There is no doubt that more work must be done. We still have a severe shortage of MH/SUD providers in many parts of the country, and we need better ways to assess the quality of many MH/SUD treatments so that we can pay for what works best to improve patient outcomes.
But the proposed regulations from the Departments of Health and Human Services, Labor, and Treasury (collectively, the Departments) do little to address these root issues and instead risk eroding future progress in the availability, affordability, and quality of MH/SUD treatment. They miss an opportunity to improve on MHPAEA’s progress and, most recently, the Fiscal Year 2021 Consolidated Appropriations Act (CAA), which, for the first time, turned what had been a best practice, into a requirement to perform comparative analyses between MH/SUD and medical and surgical benefits to demonstrate parity. Instead, the proposed regulations far beyond current law and impose new, unworkable, and illogical standards on a process that was already in dire need of greater clarity.
Key Operational Concerns
- Reinterpreting statute to treat NQTLs like QTLs. MHPAEA made a clear distinction between quantitative treatment limits (QTLs), like number of visits, and non-quantitative treatment limits (NQTLs), like prior authorization, and established different tests for these different types of limits. Because of their non-numerical nature, NQTLs were not subject to the “substantially all” math test that applied to QTLs. Instead, the processes and type of information that went into the design and application of an NQTL for MH/SUD benefits were required to be comparable to what went into an NQTL for M/S benefits. But the proposed rule upends this framework and subjects NQTLs to the same quantitative test as QTLs, such that NQTLs applied to MH/SUD benefits must also be applied to at least two-thirds of M/S benefits in the same classification. Due in part to the vastly greater number of M/S services as compared to MH/SUD services, this is a significant and unworkable change and risks undermining medical management activities designed to protect and add value for patients.
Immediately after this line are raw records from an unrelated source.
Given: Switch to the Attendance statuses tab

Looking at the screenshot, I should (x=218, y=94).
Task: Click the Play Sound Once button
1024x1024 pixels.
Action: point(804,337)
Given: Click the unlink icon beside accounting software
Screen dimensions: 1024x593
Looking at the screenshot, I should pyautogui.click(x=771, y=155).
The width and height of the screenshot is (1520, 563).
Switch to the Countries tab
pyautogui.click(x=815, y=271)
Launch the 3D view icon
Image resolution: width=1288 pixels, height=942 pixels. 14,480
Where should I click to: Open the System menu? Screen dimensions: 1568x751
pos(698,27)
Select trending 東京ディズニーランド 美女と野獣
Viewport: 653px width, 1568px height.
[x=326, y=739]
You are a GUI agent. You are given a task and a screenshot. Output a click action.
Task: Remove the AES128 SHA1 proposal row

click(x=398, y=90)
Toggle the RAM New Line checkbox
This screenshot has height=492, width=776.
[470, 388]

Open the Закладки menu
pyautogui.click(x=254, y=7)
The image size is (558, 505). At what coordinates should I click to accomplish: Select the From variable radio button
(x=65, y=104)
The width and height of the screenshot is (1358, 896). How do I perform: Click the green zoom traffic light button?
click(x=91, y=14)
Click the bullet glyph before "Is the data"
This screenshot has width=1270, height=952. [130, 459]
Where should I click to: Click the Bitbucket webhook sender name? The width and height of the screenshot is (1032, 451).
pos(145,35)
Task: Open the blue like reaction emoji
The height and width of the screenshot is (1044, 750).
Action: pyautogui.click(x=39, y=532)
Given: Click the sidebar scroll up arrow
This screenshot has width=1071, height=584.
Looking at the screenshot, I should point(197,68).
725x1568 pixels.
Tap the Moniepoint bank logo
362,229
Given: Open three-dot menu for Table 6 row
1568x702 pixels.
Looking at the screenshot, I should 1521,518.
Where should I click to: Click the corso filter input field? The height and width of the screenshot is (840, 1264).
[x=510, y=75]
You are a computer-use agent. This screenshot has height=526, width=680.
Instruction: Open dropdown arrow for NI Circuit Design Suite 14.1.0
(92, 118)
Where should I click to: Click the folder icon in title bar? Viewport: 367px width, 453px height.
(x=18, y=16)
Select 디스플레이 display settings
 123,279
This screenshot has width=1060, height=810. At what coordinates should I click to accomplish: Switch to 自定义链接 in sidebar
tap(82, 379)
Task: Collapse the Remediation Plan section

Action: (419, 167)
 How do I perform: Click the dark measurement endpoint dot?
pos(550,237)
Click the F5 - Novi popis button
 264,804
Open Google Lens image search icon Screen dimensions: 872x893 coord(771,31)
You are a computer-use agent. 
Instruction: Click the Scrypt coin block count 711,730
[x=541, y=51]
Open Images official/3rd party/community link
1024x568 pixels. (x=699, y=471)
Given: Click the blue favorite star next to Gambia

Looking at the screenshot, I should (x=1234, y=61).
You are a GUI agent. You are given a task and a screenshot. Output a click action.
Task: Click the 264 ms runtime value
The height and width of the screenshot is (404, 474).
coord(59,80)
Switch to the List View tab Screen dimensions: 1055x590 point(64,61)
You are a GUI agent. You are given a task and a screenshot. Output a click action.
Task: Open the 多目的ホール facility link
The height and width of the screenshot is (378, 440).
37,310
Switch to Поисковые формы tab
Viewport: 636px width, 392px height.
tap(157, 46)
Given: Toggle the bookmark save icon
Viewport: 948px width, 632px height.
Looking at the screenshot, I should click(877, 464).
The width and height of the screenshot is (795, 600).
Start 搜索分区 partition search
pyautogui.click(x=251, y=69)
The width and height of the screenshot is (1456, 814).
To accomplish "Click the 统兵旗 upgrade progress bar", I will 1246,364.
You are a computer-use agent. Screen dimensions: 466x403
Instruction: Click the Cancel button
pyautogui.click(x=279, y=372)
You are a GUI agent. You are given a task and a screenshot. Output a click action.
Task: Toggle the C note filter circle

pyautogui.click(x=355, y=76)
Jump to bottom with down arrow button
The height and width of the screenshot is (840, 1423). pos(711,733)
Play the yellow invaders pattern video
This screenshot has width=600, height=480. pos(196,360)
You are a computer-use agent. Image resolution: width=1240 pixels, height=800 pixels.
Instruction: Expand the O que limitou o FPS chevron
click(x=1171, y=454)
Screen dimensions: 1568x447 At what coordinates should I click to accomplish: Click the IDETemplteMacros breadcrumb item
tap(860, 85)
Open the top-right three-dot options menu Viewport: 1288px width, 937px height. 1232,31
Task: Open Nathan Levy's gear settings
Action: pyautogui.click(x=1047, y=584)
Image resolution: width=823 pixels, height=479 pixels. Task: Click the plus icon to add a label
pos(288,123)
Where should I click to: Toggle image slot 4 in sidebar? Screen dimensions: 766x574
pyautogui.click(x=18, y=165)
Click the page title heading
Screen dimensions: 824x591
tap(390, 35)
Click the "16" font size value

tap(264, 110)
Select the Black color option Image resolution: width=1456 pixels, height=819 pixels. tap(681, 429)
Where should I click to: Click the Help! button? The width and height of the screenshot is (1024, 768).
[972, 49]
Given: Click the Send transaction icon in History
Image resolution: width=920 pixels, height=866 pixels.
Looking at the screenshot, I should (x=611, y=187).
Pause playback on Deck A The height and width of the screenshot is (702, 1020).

- Making the definition of an NQTL an unknown, moving target. While the Departments have provided examples of what they consider NQTLs, the definition itself is open-ended and subject to continued expansion and differences in interpretation. As a result, plans will have to have dozens of detailed NQTL comparative analyses at the ready and even then, could face violations if the Departments view a plan activity as an NQTL when the plan did not. This effort takes away valuable resources from patient care.
- Ignoring previous guidance that differences in outcomes are not determinative of non-compliance. MHPAEA requires that the application of NQTLs on MH/SUD benefits “in operation” be comparable and no more stringent than on M/S benefits. This has led to analysis of different types of “outcomes” data, such as denial rates. Numerous guidance documents from the Departments, including the Department of Labor’s Self-Compliance Tool, make clear that disparate outcomes are not determinative of non-compliance, again recognizing that the law requires the processes and standards used in applying the NQTL be comparable across MH/SUD and M/S benefits and that different outcomes could still be MHPAEA-compliant. The proposed rules contradict this position and create a new and undefined “material difference” standard that states that differences in outcomes data, at best, are a strong indicator of noncompliance and, at worst, as in the case of network composition, would trigger a finding of noncompliance.
- Imposing a benefit mandate that could open the door to unsafe, unproven MH/SUD treatments. Congress expressly did not create a benefit mandate with enactment of MHPAEA and the Departments reiterated this position in their 2013 regulations. Yet by establishing an undefined “meaningful benefit” standard, the proposed rules do just that and risk being interpreted to require coverage of every possible treatment for a MH/SUD condition (e.g., wilderness therapy), however unproven or unsafe.
For these and additional reasons further detailed in our comment letter, we are recommending that the Departments withdraw the proposed rules, begin a process of in-depth engagement with stakeholders through a series of working sessions, and develop new proposed rules informed by the working sessions’ discussions.